RE: design complexity of assemblers (was: Ramez Naam: redesigning children)

From: Ramez Naam (mez@apexnano.com)
Date: Tue Nov 26 2002 - 10:11:56 MST


From: Anders Sandberg [mailto:asa@nada.kth.se]
> The issue here seems to be levels of modelling. In computational
> neuroscience we run into this all the time. We have good compartment

> models that mimic real neurons pretty throughly, but take a
> long time to run. So for large networks we instead use simplified
> neurons, where the simplifications become more and more radical
> as we scale things up. The important art here is to select the
> right level for the job, and the right amount of simplification
> so that you can trust the result.

I can buy that. But think about the nature of the results you get
from these simplified models. In other fields (and I'm guessing this
is true in comp. neuroscience as well) simplified models end up giving
sort of qualitative results that give you an idea for how the system
generally behaves, but not exact results that tell you what precisely
what output you'll get for a given input.

Now, combine this with the desire to use a swarm of assemblers to
build a car. We can only model a swarm of assemblers if we use many
many simplifying assumptions that strip out orders of magnitude of
complexity.
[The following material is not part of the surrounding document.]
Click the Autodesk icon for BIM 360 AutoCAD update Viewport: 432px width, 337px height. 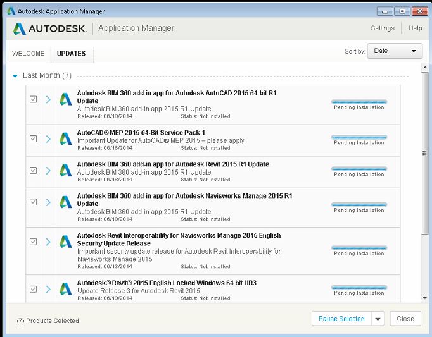tap(66, 99)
As a result, all our simplified simulation can tell us is
that the swarm will probably build something car-like.

Or at least, this is the problem I perceive.
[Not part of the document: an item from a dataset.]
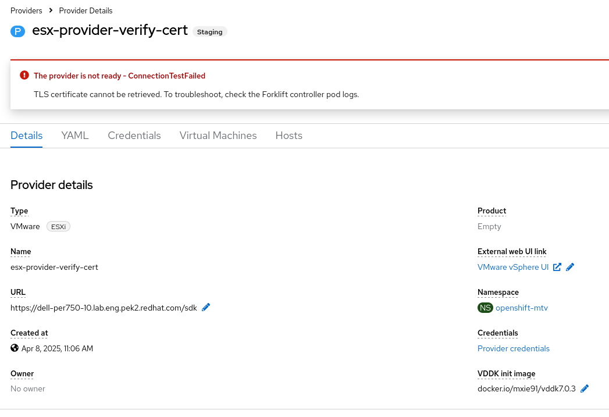Click the blue P provider icon
This screenshot has width=609, height=417.
(18, 31)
One way I do imagine out of this is sort of hybrid fabrication
techniques, where the overall manufacturing process is more of a
classical, macro-scale one of putting various subcomponents together
one by one in an assembly line, and assemblers are used to fabricate
the specific components or perhaps to actually do the work of
assembling the components, but only under the direct supervision of a
very top-down control system.

This sort of fabrication process would be effectively a successor to
current factory-based manufacturing techniques, but it could never be
used for the kind of bottoms-up, plant-a-seed-and-watch-a-car-grow
nano assembly that some dream about, and that has the greatest
potential for massive social change.